The Missouri River appears alarmingly low but thanks to timely rainfall and the easing of demand, water levels on both the Missouri and Yellowstone have returned to nearly normal levels.

John Daggett, the Project Engineer for the U.S. Army Corps of Engineers at Fort Peck Dam, reported Wednesday that the Missouri River flow beyond the dam is at 4,000 cubic feet per second and 3,800 cubic feet of water is coming into the reservoir.

Daggett said, "The flow ran at around 6,000 cubic feet all summer. We really need some snow this winter particularly in the mountains."

The manager of the MDU Lewis and Clark Station, Craig Herbert, says the Yellowstone is running at about the same level as the Missouri. He said, "The rains helped and now with irrigation tapering off the water level has come up. It's a little below normal. At the end of August and beginning of September, the Yellowstone River was at its low flow of 970 cubic feet per second. U.S. Geological Survey records show a three-day period in 1961 when the river flow was 500 to 550 cubic feet a second." Construction of the Yellowtail Dam has since regulated the flow of the Yellowstone.

Jerry Nypen, manager of the Lower Yellowstone Irrigation Project, said, "It was nip-and-tuck the whole month of August. All of our headgates were wide open. In August we were taking about 50 percent of the river."

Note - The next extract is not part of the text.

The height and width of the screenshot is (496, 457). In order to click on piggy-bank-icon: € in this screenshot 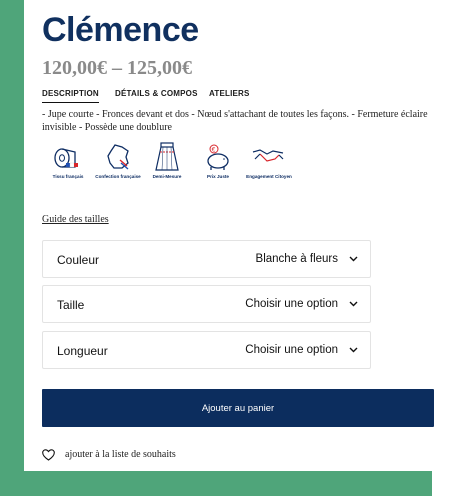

Measurements were 1,200 cubic feet per second in the main canal and 1,200 cfs in the river. Users downstream between Intake and the MDU plant accounted for the lower measurements at the Lewis and Clark station southeast of Sidney.

As it turned out, the LYIP met all the demands and the system ran very efficiently. Much of the credit belongs to LYIP Water Manager Don Mastvelten and water users on the system. Nypen said, "We had a lot of cooperation and water users exercised excellent on-farm water management practices."

The irrigation system will be shut down Sept 27. The waterflow through the irrigation canal will gradually taper off until there is zero water availability by Oct. 3.